Please review our recommended minimum requirements on the following page:
https://www.dropbox.com/help/3
We are of course always looking for user input when creating the next version of the Dropbox app. I will make sure your comments are passed along to our development team.
— Dropbox support quoted in a forum post
And pass to their development team they did. Come 9th of August, Dropbox staff announced this:
Hi everyone, on Nov. 7, 2018, we’re ending support for Dropbox syncing to drives with certain uncommon file systems. […]
— official post in Dropbox forums
So instead of looking into other ways to protect the credentials, Dropbox chose to just continue relying on undocumented, ext4-specific behavior and hope that if users go away, the problem also goes away. Dickbags.
The alternatives
It would be unfair to just rant about what was done without trying to come up with good alternatives for the future. (On the off chance that Dropbox developers are looking into alternative methods for protecting the hostkeys, perhaps they would welcome suggestions.)
- Instead of using the fsid + inode combination, maybe just the inode number would have been enough. It is just as difficult to reproduce as the fsid. (Which, I should note, is not very difficult with LD_PRELOAD – but it would still be at the same security level that the current method is.)
- Another form of machine identifier might be available. Nowadays most Linux systems have an UUID in
/etc/machine-id
, using this would be quite portable. (FreeBSD has/etc/hostid
for the same purpose, and other BSDs could just manually create such a file as a workaround.) - A standard API for credential storage, such as freedesktop.org's "Secret Service" (via libsecret), might work for desktop users – at least those who aren't too unhappy with having to install GNOME Keyring, for there still aren't any alternative libsecret backends. (KDE had plans to implement this in KWallet but still haven't.) And it would be more difficult to pull off if running Dropbox on a headless system (which is officially supported and shouldn't be forgotten). Side note: I do have a libsecret backend of my own, written in Python for use on headless systems, but it's still mostly a toy project.
- A privileged daemon which holds secrets for all users (essentially like 'ssh-agent' or 'gpg-agent') would be possible, although it would need root access for everyone who wants to install Dropbox (no more installing to your homedir). But it works for KWallet.

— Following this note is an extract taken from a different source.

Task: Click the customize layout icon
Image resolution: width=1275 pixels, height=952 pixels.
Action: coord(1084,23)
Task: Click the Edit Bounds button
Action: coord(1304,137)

- MAC addresses are not a good idea; they're likely change too often. (Indeed as a recent privacy-enhancing feature they often change every time you connect to a Wi-Fi network.)
- (Ironically, they could have avoided this by storing the key in – wait for it – an xattr. But perhaps this is not sufficiently secure – copying a file will often automatically include its user xattrs, in the same way that modification time is almost always preserved.)
Personally, if I was pressed to implement per-host obfuscation somehow, I would combine the inode number and /etc/machine-id. There just isn't much else to go with.
Footnote
If I had a nickel every time some keyboard cowboy said "just use rsync" or "just use nextcloud", I could make a giant "You are missing the point" sculpture out of the nickels.